Acute graft-versus-host disease (GVHD) remains a major limitation of allogeneic stem-cell transplantation; not all patients respond to standard treatment with steroids. In the recent phase 3 REACH2 trial, ruxolitinib improved outcomes in patients with steroid-refractory acute GVHD.
The study, which included 309 patients, showed that a significantly higher percentage of patients responded to ruxolitinib than standard therapy after 28 days of treatment (62.3% vs 39.4%;P < .001).
Detailed results were published in The New England Journal of Medicine in May 2020.
In this follow-up analysis, we explored the therapy responses in different subgroups of patients of the REACH2 trial.
Patient subgroups were formed based on various patient characteristics recorded at the start of the study.
Several subgroups of patients responded better to ruxolitinib than to standard therapy, including:
• Patients aged 18-65 years,
• Patients who did not respond to or progressed on high doses of steroids, and
• Patients with varying degrees of disease severity, organ involvement, related or unrelated
donor, and prior GVHD therapy used.
Additionally, when compared with standard therapy, a higher percentage of patients treated with ruxolitinib had a response at day 28 and maintained response at day 56 (39.6% vs 21.9%; P < .001).

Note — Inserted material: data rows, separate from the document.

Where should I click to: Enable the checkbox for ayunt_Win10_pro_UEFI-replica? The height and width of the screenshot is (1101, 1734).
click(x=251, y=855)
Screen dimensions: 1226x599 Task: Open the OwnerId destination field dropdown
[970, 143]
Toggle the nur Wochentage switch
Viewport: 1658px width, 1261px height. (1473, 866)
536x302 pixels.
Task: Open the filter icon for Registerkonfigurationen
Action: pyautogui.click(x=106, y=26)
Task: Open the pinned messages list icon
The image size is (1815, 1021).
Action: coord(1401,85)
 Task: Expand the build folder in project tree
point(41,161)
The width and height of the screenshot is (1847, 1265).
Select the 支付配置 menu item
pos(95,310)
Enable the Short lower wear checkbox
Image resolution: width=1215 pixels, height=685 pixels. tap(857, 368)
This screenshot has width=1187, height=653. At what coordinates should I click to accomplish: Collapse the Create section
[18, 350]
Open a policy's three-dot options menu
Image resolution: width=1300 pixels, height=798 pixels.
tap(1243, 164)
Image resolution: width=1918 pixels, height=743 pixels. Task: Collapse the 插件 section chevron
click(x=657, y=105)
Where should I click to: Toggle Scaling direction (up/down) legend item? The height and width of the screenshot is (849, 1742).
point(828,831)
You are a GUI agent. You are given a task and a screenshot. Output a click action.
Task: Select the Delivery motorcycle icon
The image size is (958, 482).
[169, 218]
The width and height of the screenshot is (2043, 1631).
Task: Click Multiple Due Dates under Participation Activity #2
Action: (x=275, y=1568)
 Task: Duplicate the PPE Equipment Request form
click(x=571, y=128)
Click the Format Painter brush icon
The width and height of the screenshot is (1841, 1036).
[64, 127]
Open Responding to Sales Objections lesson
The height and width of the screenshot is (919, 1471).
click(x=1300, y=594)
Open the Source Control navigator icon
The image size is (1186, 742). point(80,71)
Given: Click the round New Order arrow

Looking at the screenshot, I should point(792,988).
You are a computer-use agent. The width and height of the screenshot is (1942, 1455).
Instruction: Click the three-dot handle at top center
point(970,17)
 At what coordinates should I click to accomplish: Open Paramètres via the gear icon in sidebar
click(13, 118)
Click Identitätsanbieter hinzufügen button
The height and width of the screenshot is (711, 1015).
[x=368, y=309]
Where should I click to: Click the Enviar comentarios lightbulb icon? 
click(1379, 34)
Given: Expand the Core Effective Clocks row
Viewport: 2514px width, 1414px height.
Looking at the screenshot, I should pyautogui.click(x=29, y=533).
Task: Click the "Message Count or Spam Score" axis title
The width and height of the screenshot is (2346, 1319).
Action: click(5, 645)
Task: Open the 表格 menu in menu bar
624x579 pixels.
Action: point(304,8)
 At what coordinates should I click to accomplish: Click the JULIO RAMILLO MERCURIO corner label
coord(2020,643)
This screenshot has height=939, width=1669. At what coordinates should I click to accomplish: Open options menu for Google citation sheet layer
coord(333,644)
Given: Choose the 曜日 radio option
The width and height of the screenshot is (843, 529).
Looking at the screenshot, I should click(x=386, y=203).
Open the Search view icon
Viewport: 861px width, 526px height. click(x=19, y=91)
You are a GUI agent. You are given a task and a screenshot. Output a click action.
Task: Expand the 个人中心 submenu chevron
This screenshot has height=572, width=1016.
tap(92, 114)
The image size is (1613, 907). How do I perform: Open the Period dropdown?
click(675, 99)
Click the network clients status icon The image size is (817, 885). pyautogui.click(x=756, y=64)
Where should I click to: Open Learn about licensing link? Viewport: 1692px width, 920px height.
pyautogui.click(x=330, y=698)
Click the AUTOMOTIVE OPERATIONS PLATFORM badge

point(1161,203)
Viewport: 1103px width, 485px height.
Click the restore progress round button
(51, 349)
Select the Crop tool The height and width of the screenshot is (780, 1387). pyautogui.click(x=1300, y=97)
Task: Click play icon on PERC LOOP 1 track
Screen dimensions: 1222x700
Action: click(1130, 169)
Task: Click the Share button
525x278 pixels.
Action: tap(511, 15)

No new or unexpected safety concerns were observed.
In summary, our study shows that ruxolitinib is more effective than standard therapy, with ruxolitinib resulting in a clinically meaningful treatment benefit for patients with steroid-refractory acute GVHD.
Clinical efficacy in favour of ruxolitinib was observed across different subgroups.
Ruxolitinib is the first novel agent to demonstrate superiority to standard therapy in a phase 3 trial of patients with steroid-refractory acute GVHD.